Scientists at Danish pharma giant Novo Nordisk seized on GLP-1 as a potential new treatment for diabetes. Decades of effort at last culminated in a drug, semaglutide, that people with diabetes could administer once weekly, unlike multiple daily injections of insulin. But the drug trials revealed something unprecedented. Not only did semaglutide control blood sugar beautifully, it caused participants to lose up to 20% of their body weight, seemingly without even trying. Novo Nordisk had stumbled across the holy grail – a safe chemical treatment for obesity that worked to astonishing effect. As word of the miracle jab leaked, celebrities began to seek it out. When a newly svelte Oprah Winfrey told her podcast fans that taking the drug was the cause, suddenly everyone was clamouring for Ozempic. That this had occurred in her lifetime, said Winfrey, “felt like relief, like redemption, like a gift”. It was certainly a gift to Novo Nordisk, whose market value is now, thanks to Ozempic, bigger than the entire GDP of Norway.

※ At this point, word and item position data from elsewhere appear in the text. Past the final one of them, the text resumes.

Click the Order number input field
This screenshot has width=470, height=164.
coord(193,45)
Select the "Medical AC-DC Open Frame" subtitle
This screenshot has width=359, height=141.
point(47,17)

Commendably, Donnellan is careful not to treat the GLP-1 drugs an unalloyed good. She addresses their side-effects, such as severe nausea, and their use by non-obese people to the potential detriment of their health. The one omission is that she doesn’t dig into what is surely the most intriguing aspect of weight-loss drugs: incredibly, scientists simply don’t know why they excel at treating obesity, beyond the fact that GLP-1 receptors are present in the brain. It appears that saturating the brain with abnormally high levels of the hormone dials down people’s craving for food. A lifetime of incessant chatter about eating is dampened. Restraint becomes easy, effortless. Does this mean drugs like Ozempic will be licensed in the future to treat drug, alcohol, gambling and sex addiction? What would that do to our concept of free will? Ozempic is a miracle drug, a rebuke to a century of condemnation of those who are obese, and a profound challenge to the very definition of what it means to be human. Watch this space.